> Assignment
Which lines run from the line with "Where should I" to the end of the entries? Write out exactly those, leaving out the pictures.

> Working data
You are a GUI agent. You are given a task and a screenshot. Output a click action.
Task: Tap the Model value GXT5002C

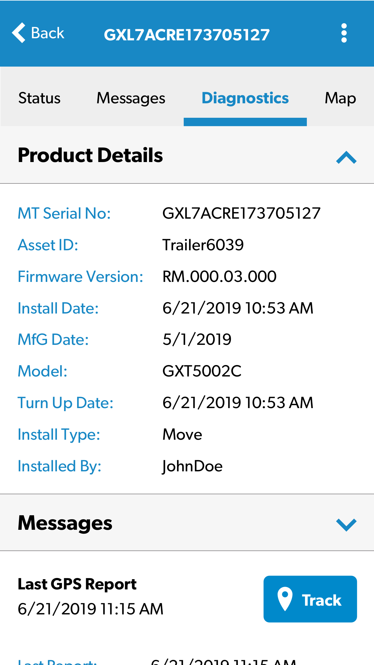(x=202, y=371)
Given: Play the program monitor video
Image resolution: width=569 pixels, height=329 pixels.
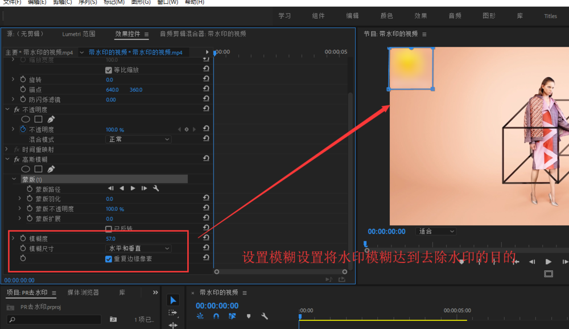Looking at the screenshot, I should tap(548, 262).

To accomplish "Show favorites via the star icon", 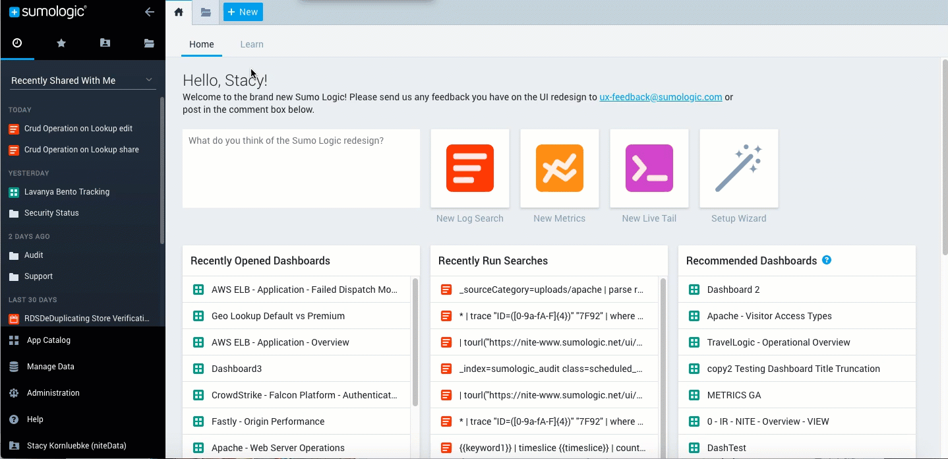I will tap(61, 43).
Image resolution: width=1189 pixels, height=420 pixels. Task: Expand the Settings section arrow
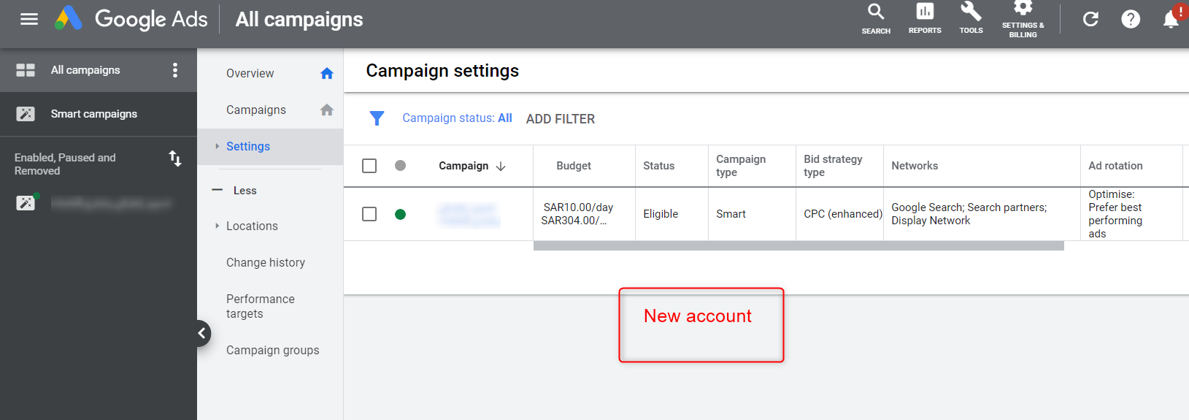click(217, 146)
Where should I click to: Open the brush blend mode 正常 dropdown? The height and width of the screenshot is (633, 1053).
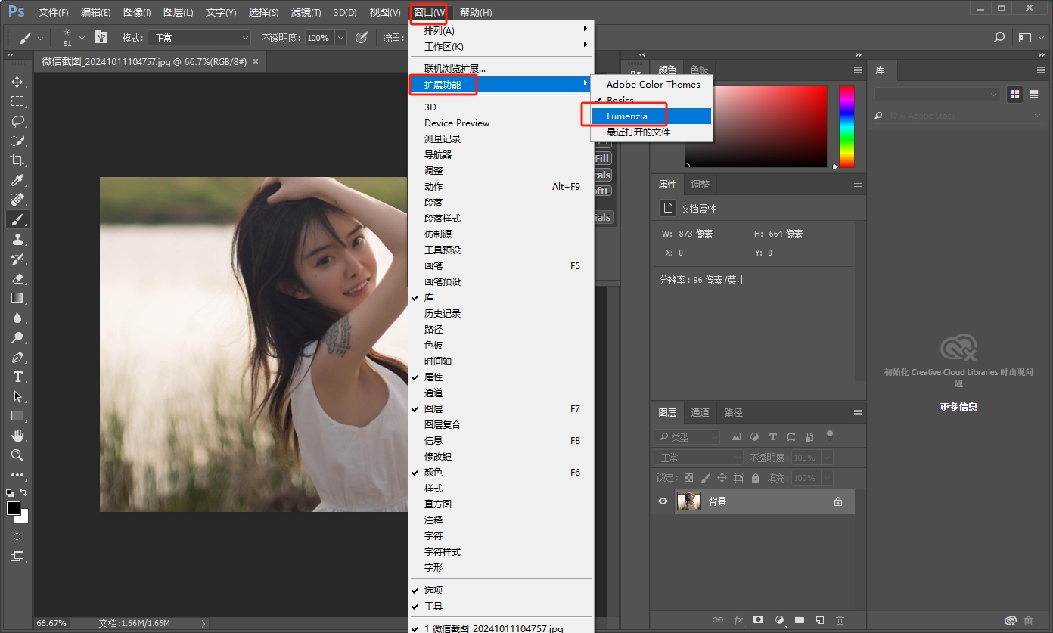(200, 38)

> Answer space
Where should I click to: Open the brush blend mode 正常 dropdown? The height and width of the screenshot is (633, 1053).
(200, 38)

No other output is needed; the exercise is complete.